ACTION ITEM
Given the material below, output exactly the lines from the line with "You are a computer-use" to the line with "Instruction: Click the", both ends included, and no other lines.

*** EXERCISE INPUTS ***

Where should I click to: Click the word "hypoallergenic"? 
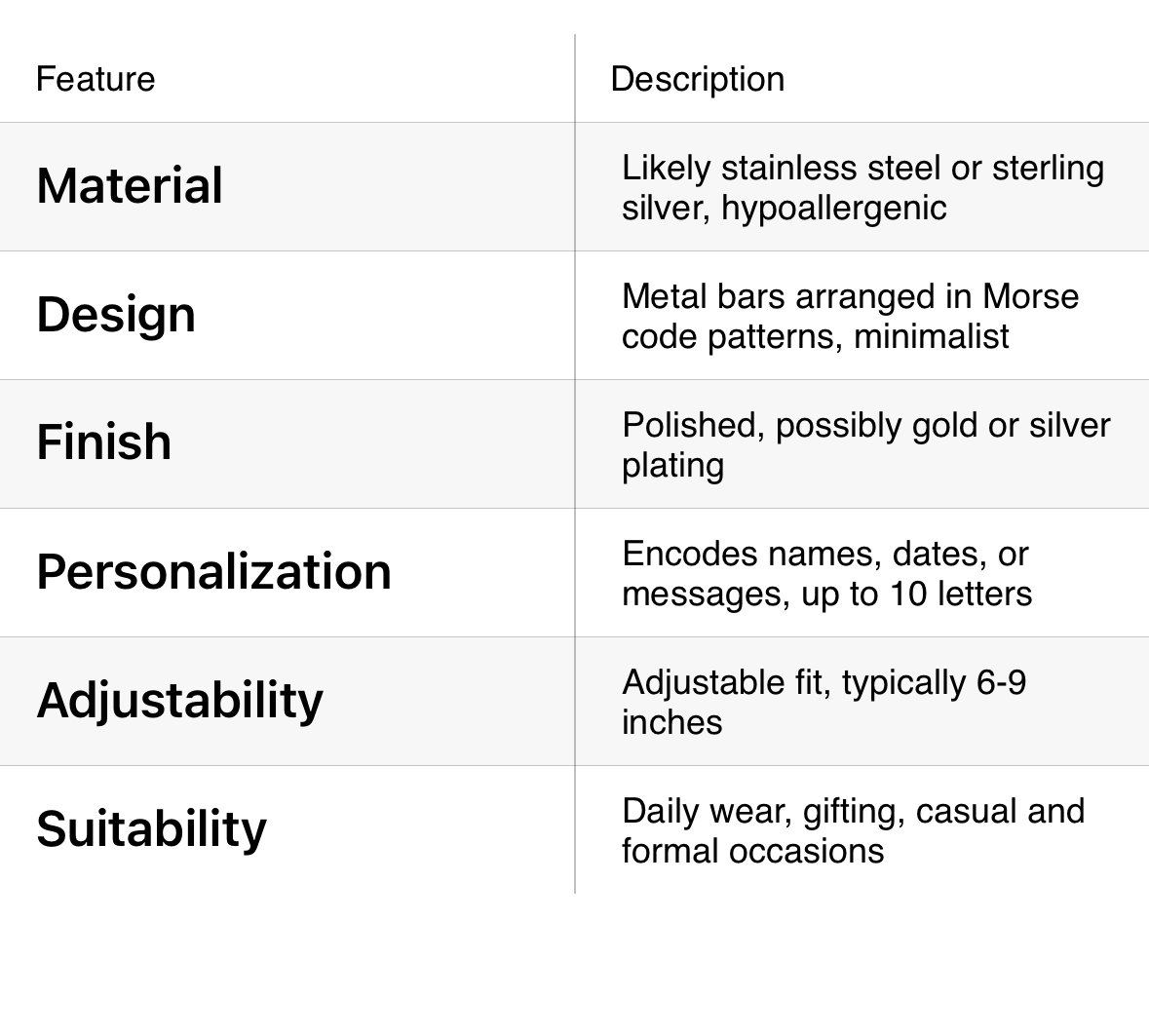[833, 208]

*** End of EXERCISE INPUTS ***
*** EXERCISE INPUTS ***

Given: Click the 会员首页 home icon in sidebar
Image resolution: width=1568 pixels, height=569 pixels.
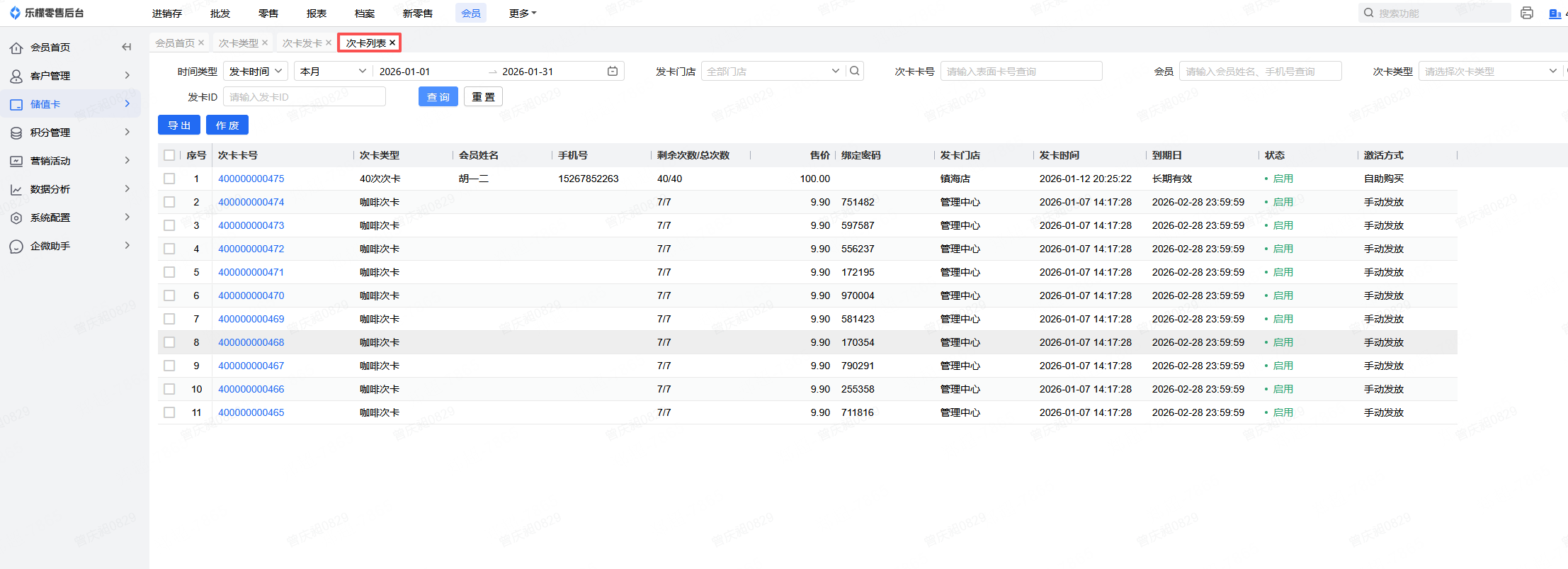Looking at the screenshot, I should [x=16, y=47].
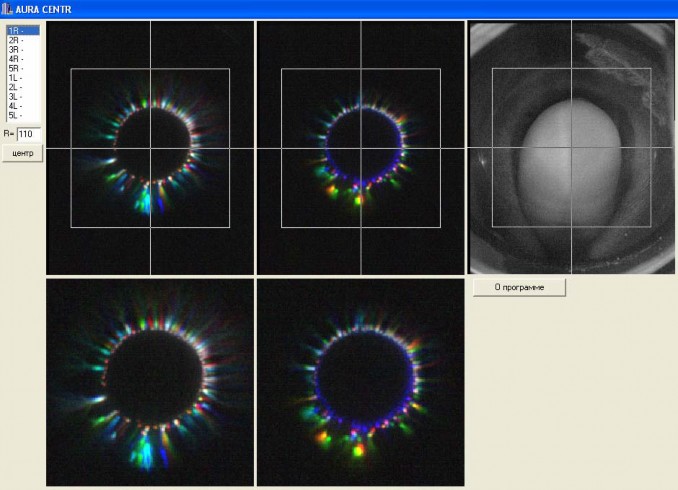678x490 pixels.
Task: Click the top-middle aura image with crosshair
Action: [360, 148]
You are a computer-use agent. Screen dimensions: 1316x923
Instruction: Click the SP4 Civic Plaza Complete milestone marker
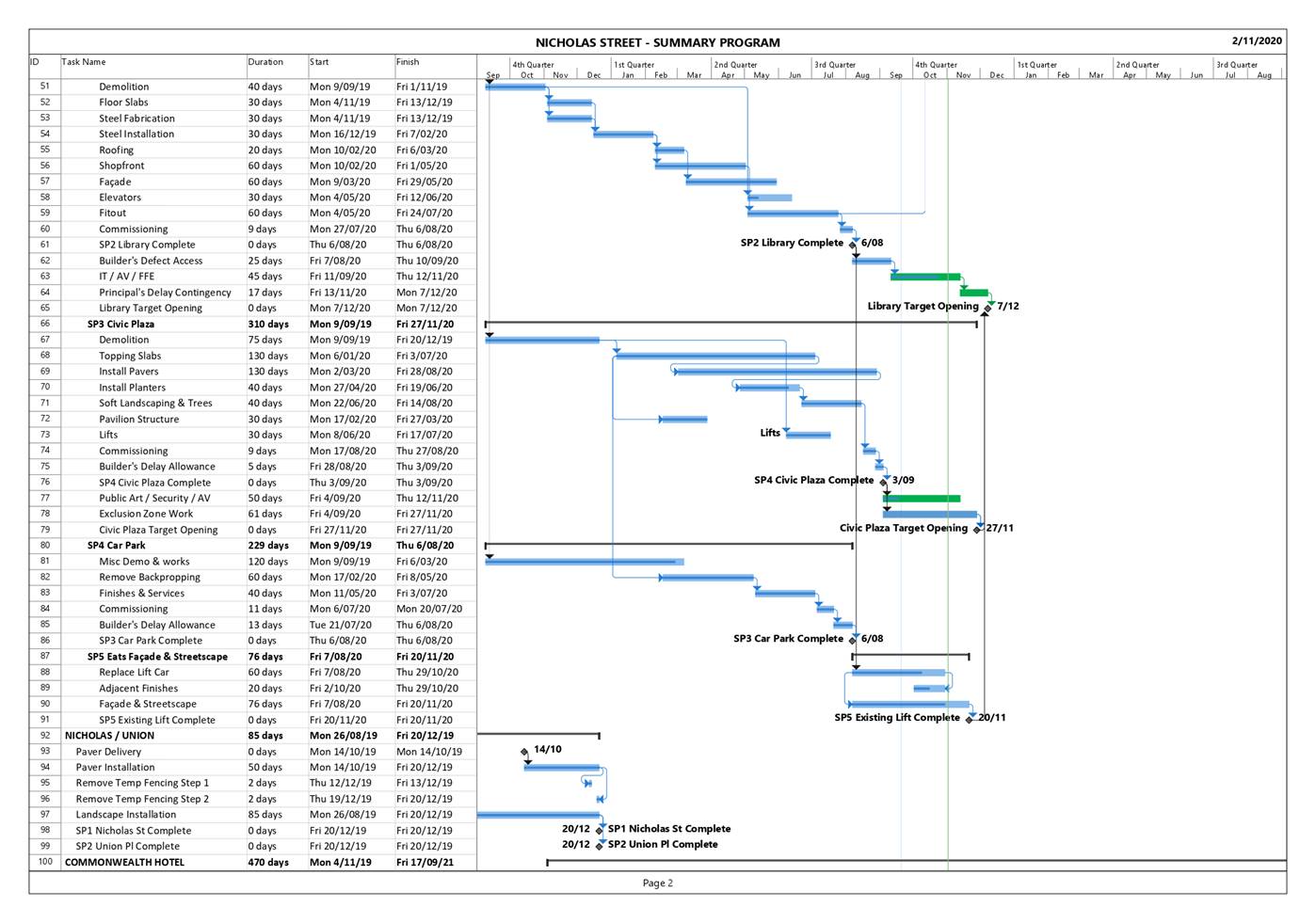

*** End of EXERCISE INPUTS ***

SOLUTION BELOW
You are a computer-use agent. Screen dimensions: 1316x923
Instruction: Click the SP4 Civic Plaza Complete milestone marker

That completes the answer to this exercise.